## [Task directions]
Please retype the data below word for word, keeping every line and its order unchanged.

## [Extracted entries]
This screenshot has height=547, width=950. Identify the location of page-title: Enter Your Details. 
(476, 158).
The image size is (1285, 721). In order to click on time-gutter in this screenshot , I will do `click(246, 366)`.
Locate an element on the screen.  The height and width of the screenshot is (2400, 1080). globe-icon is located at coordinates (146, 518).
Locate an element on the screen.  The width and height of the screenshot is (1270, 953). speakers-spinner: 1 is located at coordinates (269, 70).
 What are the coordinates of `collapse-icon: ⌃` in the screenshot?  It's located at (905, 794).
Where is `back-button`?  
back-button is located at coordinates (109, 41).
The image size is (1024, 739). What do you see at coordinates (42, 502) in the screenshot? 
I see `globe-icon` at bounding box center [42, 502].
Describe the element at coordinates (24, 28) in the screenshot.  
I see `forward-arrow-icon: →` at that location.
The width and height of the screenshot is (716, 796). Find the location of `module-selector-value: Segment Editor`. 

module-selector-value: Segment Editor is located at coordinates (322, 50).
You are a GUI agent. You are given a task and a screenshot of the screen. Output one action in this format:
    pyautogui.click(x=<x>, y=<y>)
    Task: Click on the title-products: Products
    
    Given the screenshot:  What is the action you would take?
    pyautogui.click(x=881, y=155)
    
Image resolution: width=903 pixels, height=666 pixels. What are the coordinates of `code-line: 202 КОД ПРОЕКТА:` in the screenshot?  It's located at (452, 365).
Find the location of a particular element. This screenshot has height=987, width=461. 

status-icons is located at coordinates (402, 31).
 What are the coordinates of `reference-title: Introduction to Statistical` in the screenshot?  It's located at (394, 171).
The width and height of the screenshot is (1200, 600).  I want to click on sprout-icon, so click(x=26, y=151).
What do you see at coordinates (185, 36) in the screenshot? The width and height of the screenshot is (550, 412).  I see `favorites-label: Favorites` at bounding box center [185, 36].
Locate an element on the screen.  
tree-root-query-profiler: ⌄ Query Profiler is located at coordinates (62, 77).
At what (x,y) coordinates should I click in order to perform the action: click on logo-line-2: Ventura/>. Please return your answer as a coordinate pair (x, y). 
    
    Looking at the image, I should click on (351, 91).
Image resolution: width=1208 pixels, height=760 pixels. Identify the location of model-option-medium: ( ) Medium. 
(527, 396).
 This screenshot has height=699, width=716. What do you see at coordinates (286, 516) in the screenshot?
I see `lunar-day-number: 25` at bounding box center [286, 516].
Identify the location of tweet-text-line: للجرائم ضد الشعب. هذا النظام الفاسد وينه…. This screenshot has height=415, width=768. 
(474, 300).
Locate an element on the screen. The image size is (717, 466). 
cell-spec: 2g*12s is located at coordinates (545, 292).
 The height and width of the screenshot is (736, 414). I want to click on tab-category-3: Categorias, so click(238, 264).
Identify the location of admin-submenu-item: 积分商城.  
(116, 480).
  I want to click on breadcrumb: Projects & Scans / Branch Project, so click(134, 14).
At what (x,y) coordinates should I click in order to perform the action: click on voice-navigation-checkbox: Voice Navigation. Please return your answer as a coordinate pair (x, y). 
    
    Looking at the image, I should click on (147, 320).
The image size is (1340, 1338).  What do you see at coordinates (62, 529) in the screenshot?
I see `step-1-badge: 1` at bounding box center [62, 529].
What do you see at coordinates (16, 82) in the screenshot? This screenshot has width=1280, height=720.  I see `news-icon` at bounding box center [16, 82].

## [Exercise answer]
This screenshot has height=547, width=950. Identify the location of page-title: Enter Your Details. 
(476, 158).
The image size is (1285, 721). In order to click on time-gutter in this screenshot , I will do `click(246, 366)`.
Locate an element on the screen.  The height and width of the screenshot is (2400, 1080). globe-icon is located at coordinates (146, 518).
Locate an element on the screen.  The width and height of the screenshot is (1270, 953). speakers-spinner: 1 is located at coordinates (269, 70).
 What are the coordinates of `collapse-icon: ⌃` in the screenshot?  It's located at (905, 794).
Where is `back-button`?  
back-button is located at coordinates (109, 41).
The image size is (1024, 739). What do you see at coordinates (42, 502) in the screenshot? 
I see `globe-icon` at bounding box center [42, 502].
Describe the element at coordinates (24, 28) in the screenshot.  
I see `forward-arrow-icon: →` at that location.
The width and height of the screenshot is (716, 796). Find the location of `module-selector-value: Segment Editor`. 

module-selector-value: Segment Editor is located at coordinates (322, 50).
You are a GUI agent. You are given a task and a screenshot of the screen. Output one action in this format:
    pyautogui.click(x=<x>, y=<y>)
    Task: Click on the title-products: Products
    
    Given the screenshot:  What is the action you would take?
    pyautogui.click(x=881, y=155)
    
Image resolution: width=903 pixels, height=666 pixels. What are the coordinates of `code-line: 202 КОД ПРОЕКТА:` in the screenshot?  It's located at (452, 365).
Find the location of a particular element. This screenshot has height=987, width=461. 

status-icons is located at coordinates (402, 31).
 What are the coordinates of `reference-title: Introduction to Statistical` in the screenshot?  It's located at (394, 171).
The width and height of the screenshot is (1200, 600).  I want to click on sprout-icon, so click(x=26, y=151).
What do you see at coordinates (185, 36) in the screenshot? The width and height of the screenshot is (550, 412).  I see `favorites-label: Favorites` at bounding box center [185, 36].
Locate an element on the screen.  
tree-root-query-profiler: ⌄ Query Profiler is located at coordinates (62, 77).
At what (x,y) coordinates should I click in order to perform the action: click on logo-line-2: Ventura/>. Please return your answer as a coordinate pair (x, y). 
    
    Looking at the image, I should click on (351, 91).
Image resolution: width=1208 pixels, height=760 pixels. Identify the location of model-option-medium: ( ) Medium. 
(527, 396).
 This screenshot has height=699, width=716. What do you see at coordinates (286, 516) in the screenshot?
I see `lunar-day-number: 25` at bounding box center [286, 516].
Identify the location of tweet-text-line: للجرائم ضد الشعب. هذا النظام الفاسد وينه…. This screenshot has height=415, width=768. 
(474, 300).
Locate an element on the screen. The image size is (717, 466). 
cell-spec: 2g*12s is located at coordinates (545, 292).
 The height and width of the screenshot is (736, 414). I want to click on tab-category-3: Categorias, so click(238, 264).
Identify the location of admin-submenu-item: 积分商城.  
(116, 480).
  I want to click on breadcrumb: Projects & Scans / Branch Project, so click(134, 14).
At what (x,y) coordinates should I click in order to perform the action: click on voice-navigation-checkbox: Voice Navigation. Please return your answer as a coordinate pair (x, y). 
    
    Looking at the image, I should click on (147, 320).
The image size is (1340, 1338).  What do you see at coordinates (62, 529) in the screenshot?
I see `step-1-badge: 1` at bounding box center [62, 529].
What do you see at coordinates (16, 82) in the screenshot? This screenshot has width=1280, height=720.  I see `news-icon` at bounding box center [16, 82].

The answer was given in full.